Sharing Her Heritage
For Schnitker, selling her products isn’t the end goal; it’s sharing her heritage with her community. She explained that when she first moved to Mankato, she wasn’t sure about how she would be accepted, given the area’s bloody history.
“Mankato has a pretty dark history, and a lot of Indigenous people try to avoid Mankato because of that history,” she said. “I was expecting to meet some sort of resistance toward who I am as a person, but I never found that. What I found was an amazing, open-minded community that was accepting of all people.”
However, while Schnitker found the Mankato community welcoming, she said there was still a basic lack of education about its Indigenous history. She recalled how her daughter came home crying from kindergarten a few years ago because no one in her class believed that Lakota people were actually real.
I was expecting to meet some sort of resistance toward who I am as a person, but I never found that. What I found was an amazing, open-minded community that was accepting of all people.Megan Schnitker
“That really broke my heart,” she said. “So I started creating classes through the Community and Living Earth Center… teaching Lakota history and culture.”
Since that time, she has offered classes on everything from medicinal plants to Lakota history, teaching at places such as Rock Bend Alternative Learning Center in St.

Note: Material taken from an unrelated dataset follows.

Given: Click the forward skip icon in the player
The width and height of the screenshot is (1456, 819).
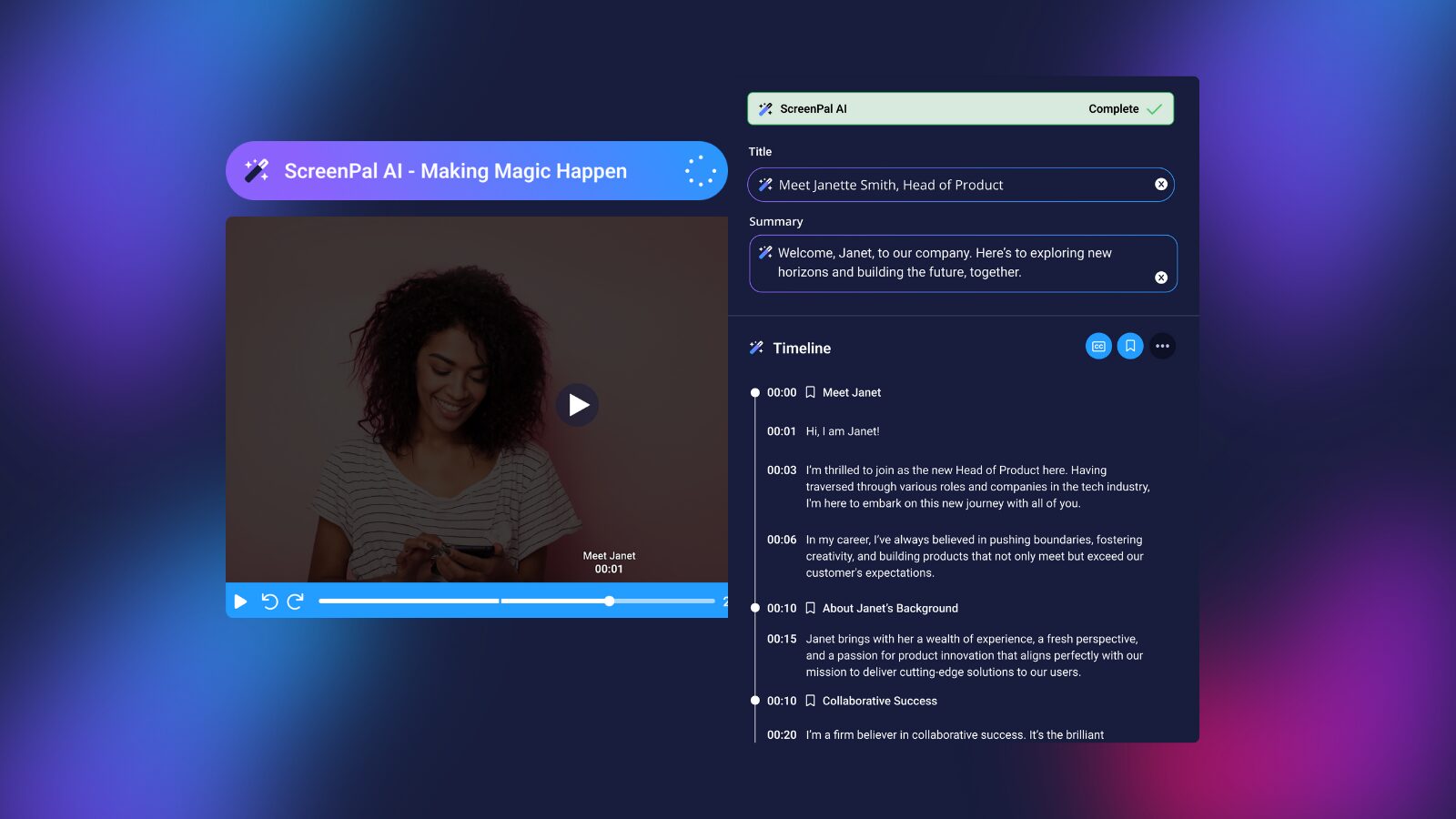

Peter and the Blue Earth County Historical Society. She’s also become involved in the Mahkato Wacipi committee and the Indigenous Peoples Day Committee, as well as giving presentations at MSU-Mankato several times and even speaking at the 2020 Gustavus Adolphus Womxn of Color Summit.
Schnitker took her passion a step farther in 2018 when she started the Mahkato Revitalization Project, which offers youth programs, adult learning and community learning opportunities. The project advocates for Native American history and culture through arts and education. Classes range from beginner beading to traditional Lakota regalia.
“I wanted to do a revitalization of Indigenous culture here in Mankato,” she explained, adding that more than 1,000 people have attended her classes since she began the project. “The community has been incredibly accepting of it.”
Schnitker’s classes tend to cost around $10-15 per session, and her most popular class is her plant medicine course, which she offers twice a month. While she’s currently hosting online classes because of the COVID-19 situation, she recently set up a partnership with Vagabond Village to host $5 drop-in classes, which will resume when it’s possible.
Her ultimate goal for the Mahkato Revitalization Project is to create a cultural education center in Mankato to highlight the history and traditions of all the people who call Mankato home, not just Indigenous people.
“It’s about everyone who’s from this community,” she said. “I don’t know anything about my Norwegian, Somali or Dutch neighbors… As a community, I think that we should all have a safe and inviting place where we can learn about each other and our cultures.”